Let’s review and break down those three rights the mom had.
She was the mom of the girl. The person who had raised her for fifteen years. And suddenly the girl’s dead, and the mom can’t find out why. It’s bad enough that the girl is dead, and now the mom has to go through all of this to try and find out why.
Although the guardian rights of parents are seldom mentioned because they are seldom needed, they are still there legally. What the court has done is to say that this dead minor child has been elevated to an adult, and her privacy rights will be treated as if she is an adult. Exactly how stupid is that.
Inheritance rights. I have seen nothing to indicate the girl wrote a last will and testament. A last will and testament does not have to be a formally drawn document. It could have been a simple statement written on a piece of paper that was in the nightstand by her bed. “I give everything I own to_________.” That is sufficient if it carries a date, and is in her handwriting. If there is no last will and testament, then in the States the person dies intestate, which means they left no will.
Although FB owned the FB page, they do not own the content of the FB page. That’s belongs to the person whose FB page it is. That is what is in dispute.
One item of interest to FB I’m sure is whether the girl was bullied until she committed suicide, and if she mentioned that person by name. Then FB may reason that the privacy rights of the person mentioned would be violated, and they would sue FB. If this person can be proven to have bullied the girl until she committed suicide, I don’t think that person or his/her parents would be interested in suing anybody, because I think the mom would be suing them for monetary reasons (really the only recourse she would have). The prosecutor would be glad to seek jail time for the perpetrator, which I say is most fitting.

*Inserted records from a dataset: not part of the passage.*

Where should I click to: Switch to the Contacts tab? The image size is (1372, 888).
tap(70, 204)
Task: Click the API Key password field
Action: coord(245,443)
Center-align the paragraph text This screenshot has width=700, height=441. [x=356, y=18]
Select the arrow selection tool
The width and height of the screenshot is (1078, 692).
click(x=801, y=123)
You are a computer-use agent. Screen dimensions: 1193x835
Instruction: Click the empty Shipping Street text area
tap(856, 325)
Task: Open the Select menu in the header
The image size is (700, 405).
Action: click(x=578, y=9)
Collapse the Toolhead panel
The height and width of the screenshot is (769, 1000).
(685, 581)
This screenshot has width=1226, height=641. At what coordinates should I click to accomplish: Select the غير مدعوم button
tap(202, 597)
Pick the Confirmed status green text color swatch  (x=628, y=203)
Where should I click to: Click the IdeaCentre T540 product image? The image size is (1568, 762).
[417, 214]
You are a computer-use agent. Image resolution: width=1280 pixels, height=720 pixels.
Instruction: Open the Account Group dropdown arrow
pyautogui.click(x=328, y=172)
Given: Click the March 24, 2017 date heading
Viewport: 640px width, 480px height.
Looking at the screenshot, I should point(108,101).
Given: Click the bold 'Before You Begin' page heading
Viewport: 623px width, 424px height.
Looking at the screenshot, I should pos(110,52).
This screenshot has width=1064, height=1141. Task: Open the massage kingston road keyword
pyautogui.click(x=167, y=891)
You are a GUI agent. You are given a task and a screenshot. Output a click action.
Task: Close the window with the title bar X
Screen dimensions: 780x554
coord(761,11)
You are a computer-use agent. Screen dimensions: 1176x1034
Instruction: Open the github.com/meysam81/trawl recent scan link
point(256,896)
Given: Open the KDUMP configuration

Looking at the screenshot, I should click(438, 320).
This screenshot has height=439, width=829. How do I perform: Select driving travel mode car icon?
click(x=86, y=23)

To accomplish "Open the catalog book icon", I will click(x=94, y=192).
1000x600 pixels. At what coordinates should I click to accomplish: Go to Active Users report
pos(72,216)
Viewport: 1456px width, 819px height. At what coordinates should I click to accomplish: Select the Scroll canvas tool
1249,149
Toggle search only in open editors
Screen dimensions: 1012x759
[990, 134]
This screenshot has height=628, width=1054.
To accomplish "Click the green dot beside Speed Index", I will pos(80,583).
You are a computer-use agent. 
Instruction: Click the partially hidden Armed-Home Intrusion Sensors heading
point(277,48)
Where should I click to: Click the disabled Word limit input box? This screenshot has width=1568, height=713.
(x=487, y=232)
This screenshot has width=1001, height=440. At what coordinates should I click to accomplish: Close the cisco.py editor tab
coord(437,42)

Although FB cannot backtrack and change the rules and regulations for this case, they should now spell out if a person who has a FB page dies, then the content of that page goes to the closest relative, which in this case would have been the mom. The person whose page it is should be aware that their page could be read in its entirety at a later date, and write accordingly.
Death is most difficult to deal with when there is only death to deal with. When a mom can’t find out in the simplest way what happened to her daughter, that is a double indemnity of miserable consequences raised to its highest level.
FB says they will do everything possible to try and come up with a solution to this. FB, I think you have been responsible for enough difficulty for the mom up to now. Just bow out ungracefully.